__Work instructions__:
(1) Reproduce, word for word, the part of the Berry Petroleum 2009 results release that runs from "Berry Petroleum Company" to "million in 2009.".
(2) Decide whether each statement below agrees with the Berry Petroleum 2009 results release. Answer yes or no for each, and quote the words of the release that settle it.
(a) Berry drilled 51 wells in the diatomite during 2009.
(b) Proved developed reserves account for less than half of total proved reserves.
(c) The year-end 2009 reserve estimates include the Permian acquisition.
(3) According to the Berry Petroleum 2009 results release, what percentage of the company's proved reserves lies in East Texas?

Berry Petroleum Company (NYSE:BRY) earned net income of $54
million, or $1.17 per diluted share, for the twelve months ended
December 31, 2009. Total revenues were $575 million for 2009 and
oil and gas revenues totaled $507 million. Discretionary cash flow
totaled $256 million in 2009.
Robert F. Heinemann, president and chief executive officer,
said, “While the fundamentals in 2009 were challenging, Berry had
another excellent year of execution. With limited development
capital of $135 million and acquisitions of $13.5 million, we were
able to replace 200% of our 2009 production at an attractive
FD&A metric of $8.30 per BOE. With this investment we were able
to increase production by 2 percent over 2008, adjusted for
divestitures. This performance demonstrates the strength of Berry’s
asset portfolio which is supported by low base decline assets in
California. Our 2009 capital program and acquisition activities
focused on continuous investment in the diatomite and other
California projects as well as new completion practices and
consolidation of working interests in the Piceance. In the
diatomite, we drilled 51 wells and increased production 68% over
2008 levels to average 3,100 BOE/D and averaged 3,650 BOE/D for the
fourth quarter of 2009.
2009
Production 2008 Production Oil
(Bbls) 19,688 66 % 20,330
64 % Natural Gas (BOE)
10,346
34 % 11,638
36 % Total BOE per day 30,034 100 %
31,968 100 % Less DJ basin production (divested 4/09) (765 ) (3,295
) Total BOE per day – Continuing Operations 29,269 28,673
Reserve Replacement of 200% with $149 million of
Investment
Proved oil and gas reserves were estimated at 235 million BOE at
December 31, 2009. This represents a 5% increase compared to 225
million BOE at year-end 2008, adjusted for divestitures. With
capital investment of $135 million and acquisitions of $13.5
million, Berry replaced 200% of 2009 production at a cost of $8.30
per BOE. Including acquisitions, the Company added 21.5 million
BOE. At year-end 2009, the Company’s proved reserve mix includes
130 million barrels of crude oil, condensate and natural gas
liquids, and 632 billion cubic feet of natural gas, or 55% oil and
45% natural gas.
Geographically, 48% of proved reserves are in California, 35%
are in the Rocky Mountain region and 17% in East Texas. Proved
developed reserves represent 53% of total proved reserves. The
year-end 2009 reserve estimates do not include the Company’s
Permian acquisition which is expected to close in the first quarter
of 2010 and will add approximately 11.2 million BOE, bringing the
Company’s total proved reserves to 246 million BOE on a pro forma
basis.

__Information shown__:

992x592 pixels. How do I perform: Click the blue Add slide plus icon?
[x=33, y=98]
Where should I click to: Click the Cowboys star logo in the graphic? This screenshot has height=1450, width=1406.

__Answers to the problems__:
(1)
Berry Petroleum Company (NYSE:BRY) earned net income of $54
million, or $1.17 per diluted share, for the twelve months ended
December 31, 2009. Total revenues were $575 million for 2009 and
oil and gas revenues totaled $507 million. Discretionary cash flow
totaled $256 million in 2009.

(2)
(a) Yes: "In the diatomite, we drilled 51 wells"
(b) No: "Proved developed reserves represent 53% of total proved reserves."
(c) No: "The year-end 2009 reserve estimates do not include the Company’s Permian acquisition"

(3) 17%